-- Task requirements --
A. Say whether each statement agrees with the cleanroom passage below. Answer yes or no for each, and quote the words of the passage that decide it. (i) An off-site build can reach a productivity level of 100 to 140 percent. (ii) A 4 x 2,000L monoclonal antibody turnkey site takes 24 months to build. (iii) Going from a prefabricated cleanroom unit to a predesigned turnkey facility is a quantum leap.
B. Reproduce part of the cleanroom passage below. Begin at the words "The modular/podular cleanroom" and stop after "overtime when required.".

Additionally, excursions were hard to manage in such facilities as the epoxy coated gypsum wall damage could result in ingress of moisture into the hygroscopic material. These undesirable factors had the industry searching for new options and have resulted in a rapid adoption trend of modular/podular cleanroom infrastructures.
Single-use technology has been and will continue to be an enabler for more flexible modular/podular manufacturing areas. Process intensification and shrinkage of the manufacturing footprint have generated the ability to design cleanroom modules which can be built off-site, prequalified and moved rapidly into a shell building.
The modular/podular cleanroom infrastructure build is much faster and pre-construction delivery timelines and cost budgets meets the industry’s demand for reliability. Delivery time and cost estimates are based on repeatable schedules and bill of materials as well as minimal on site time with the rapid move in of such units. Instead of a typical on-site productivity level of 80 percent (due to logistics, lay down constraints, etc.), an off-site build can run at 100 to 140 percent productivity level utilizing overtime when required.
A more recent evolution are the predesigned, turnkey facility solutions now being established. These entire facilities can shorten the build time and reduce costs by providing standardized options. As an example, a 4 x 2,000L monoclonal antibody turnkey site can be built in 12 months versus 24 to 36 months. From a standardized, prefabricated cleanroom unit to a predesigned turnkey facility is not a quantum leap, but a mind-set change to a standardized, off-the-shelf approach. Instead of spending copious amounts of hours on new designs, essentially re-inventing the wheel, these designs utilize and employ industry best practices which results in speed and reduced costs.

-- Supplied information --

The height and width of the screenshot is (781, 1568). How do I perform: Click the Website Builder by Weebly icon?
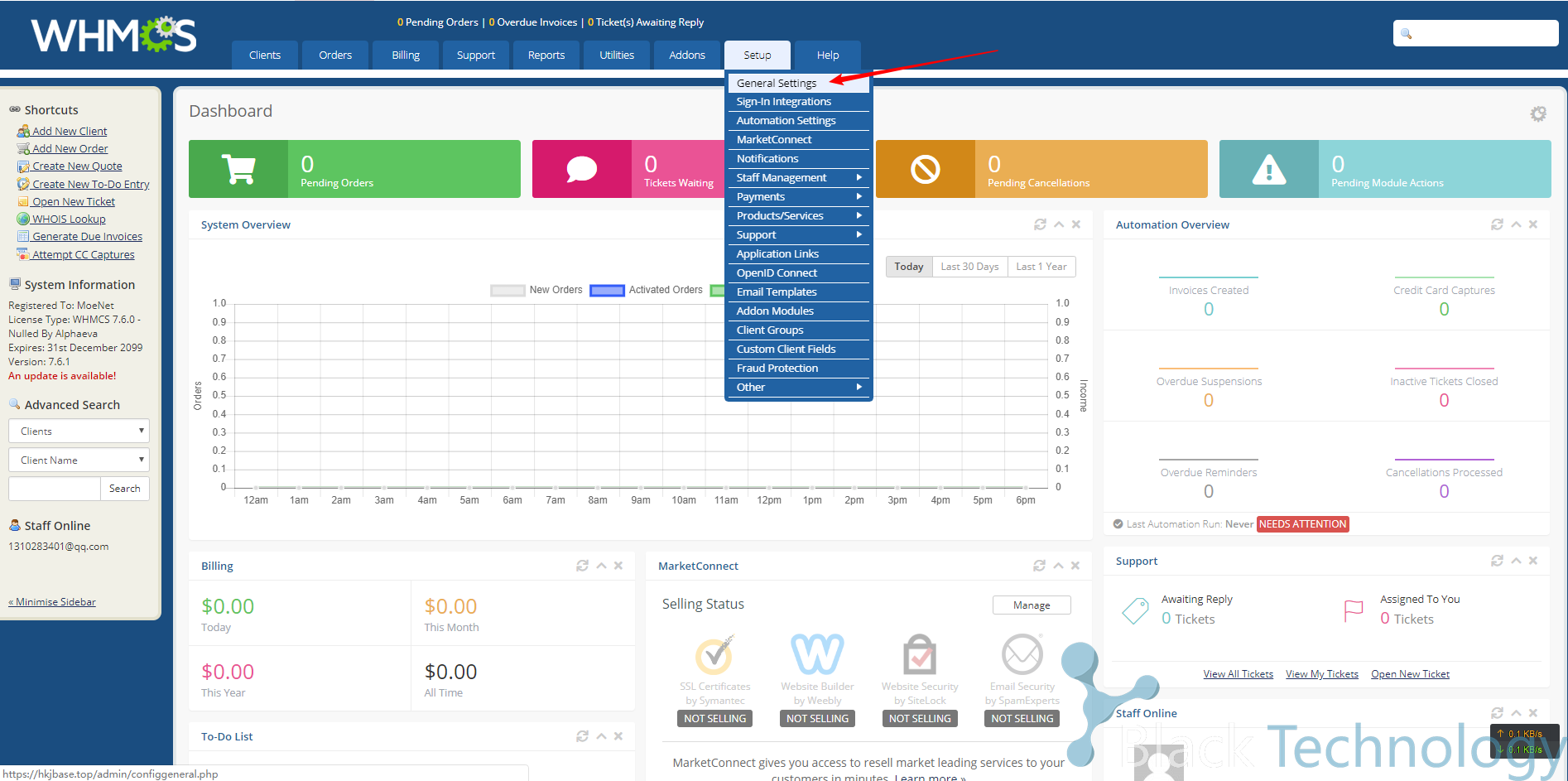pyautogui.click(x=817, y=654)
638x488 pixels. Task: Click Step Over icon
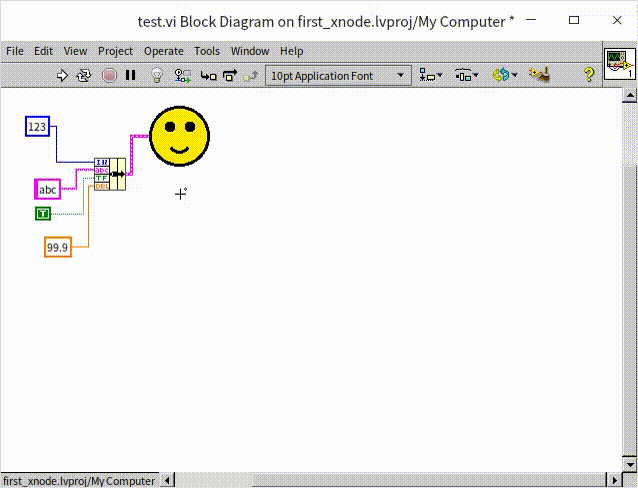point(229,75)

-- Answer set --
A.
(i) Yes: "an off-site build can run at 100 to 140 percent productivity level utilizing overtime when required."
(ii) No: "a 4 x 2,000L monoclonal antibody turnkey site can be built in 12 months versus 24 to 36 months."
(iii) No: "From a standardized, prefabricated cleanroom unit to a predesigned turnkey facility is not a quantum leap, but a mind-set change to a standardized, off-the-shelf approach."

B.
The modular/podular cleanroom infrastructure build is much faster and pre-construction delivery timelines and cost budgets meets the industry’s demand for reliability. Delivery time and cost estimates are based on repeatable schedules and bill of materials as well as minimal on site time with the rapid move in of such units. Instead of a typical on-site productivity level of 80 percent (due to logistics, lay down constraints, etc.), an off-site build can run at 100 to 140 percent productivity level utilizing overtime when required.